# [Extracted text]
An enzyme deficiency in any of the steps of this pathway causes in humans a known metabolic disease. For example, a deficiency in phenylalanine hydroxylase causes phenylketonuria (reviewed by Scriver et al. (5)). Enzyme deficiencies in four other steps (those labeled as II, III, and VI in Fig. 1A) cause different hypertyrosinemias (reviewed by Mitchell et al. (6)), and absence of homogentisate dioxygenase (IV, see Fig. 1A) causes alkaptonuria (4, 7). Although the historical interest in the later is notable as it enabled Archibald Garrod to coin the term of "inborn error of metabolism" (8, 9), the gene had not been characterized until recently (3, 4, 10). Crucial for the isolation and characterization of this gene was our establishment of a fungal model for human phenylalanine catabolism based on the filamentous ascomycete Aspergillus nidulans (2). We cloned its homogentisate dioxygenase gene (the first gene encoding this enzyme identified for any organism) and used its derived amino acid sequence as a probe to identify in similarity searches of the human expressed sequence, tag data base (EST)1 cDNAs encoding its human homologue (3).
Type 1 hereditary tyrosinemia (HT1, hepatorenal tyrosinemia, McKusick 276700) is the most severe disease in human Phe catabolism, affecting liver, kidney, and peripheral nerves. HT1 patients surviving infancy develop chronic liver disease with a high incidence of hepatocellular carcinoma (6). HT1 results from fumarylacetoacetate hydrolase (FAAH) deficiency (11). It is generally accepted that fumarylacetoacetate and its spontaneous reaction product, succinylacetone (the diagnostic compound of the disease), are toxic due to their considerable reactivity with key cellular molecules (6, 11), and fumarylacetoacetate has been shown to be mutagenic in Chinese hamster cells (12). In agreement with this, growth of an A. nidulans strain disrupted for the FAAH-encoding gene is prevented by phenylalanine even in the presence of an alternative carbon source (2). succinylacetone is accumulated in culture supernatants of this strain, illustrating the equivalent consequences of a FAAH deficiency in humans and A. nidulans (2).

Extracted records:
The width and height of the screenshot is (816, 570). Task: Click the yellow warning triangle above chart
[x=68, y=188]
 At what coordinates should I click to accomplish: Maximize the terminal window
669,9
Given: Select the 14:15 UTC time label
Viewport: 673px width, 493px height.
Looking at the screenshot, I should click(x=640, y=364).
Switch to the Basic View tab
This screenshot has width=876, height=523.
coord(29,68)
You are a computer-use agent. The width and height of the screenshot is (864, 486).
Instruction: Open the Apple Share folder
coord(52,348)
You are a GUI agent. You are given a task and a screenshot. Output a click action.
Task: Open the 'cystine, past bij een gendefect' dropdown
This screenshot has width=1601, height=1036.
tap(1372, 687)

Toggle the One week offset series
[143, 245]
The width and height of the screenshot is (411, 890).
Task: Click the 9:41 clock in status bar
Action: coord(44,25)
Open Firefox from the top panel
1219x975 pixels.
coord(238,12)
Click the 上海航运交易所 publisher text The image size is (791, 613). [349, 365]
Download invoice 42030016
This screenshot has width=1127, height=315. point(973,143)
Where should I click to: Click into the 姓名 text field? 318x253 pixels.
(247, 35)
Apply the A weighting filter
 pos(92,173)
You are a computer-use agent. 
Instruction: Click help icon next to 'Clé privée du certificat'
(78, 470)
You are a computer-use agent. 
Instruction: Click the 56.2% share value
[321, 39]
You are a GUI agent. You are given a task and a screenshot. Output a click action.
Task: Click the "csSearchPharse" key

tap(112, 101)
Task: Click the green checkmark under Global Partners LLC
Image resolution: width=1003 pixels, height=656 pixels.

# [Work request 1]
Name every enzyme that the passage on human phenylalanine catabolism mentions.
# [Work request 2]
Write the next part of the passage on human phenylalanine catabolism, starting after its final sentence.
None of the entries is needed here.

# [Answer 1]
Phenylalanine hydroxylase, homogentisate dioxygenase, and fumarylacetoacetate hydrolase (FAAH).

# [Answer 2]
The clinical consequences of a MAAI (MAAI, EC 5.2.1.2; step V in Fig. 1A) deficiency in humans are largely unknown. It is predicted that this deficiency should also lead to HT1, as maleylacetoacetate has similar reactivity to fumarylacetoacetate (for example, see Ref. 13). By contrast, it is thought that it should not result in the presence of succinylacetone in plasma and urine, as the latter compound is likely to be formed from succinylacetoacetate resulting from in vivo reduction of maleyl and fumarylacetoacetate (6, 11). Succinylacetoacetate is efficiently degraded by FAAH (1), and its hydrolysis would prevent succinylacetoacetone formation. Only one such succinylacetone-negative patient showing type 1 tyrosinemia with nondetectable levels of MAAI but normal levels of FAAH in liver has been described (14).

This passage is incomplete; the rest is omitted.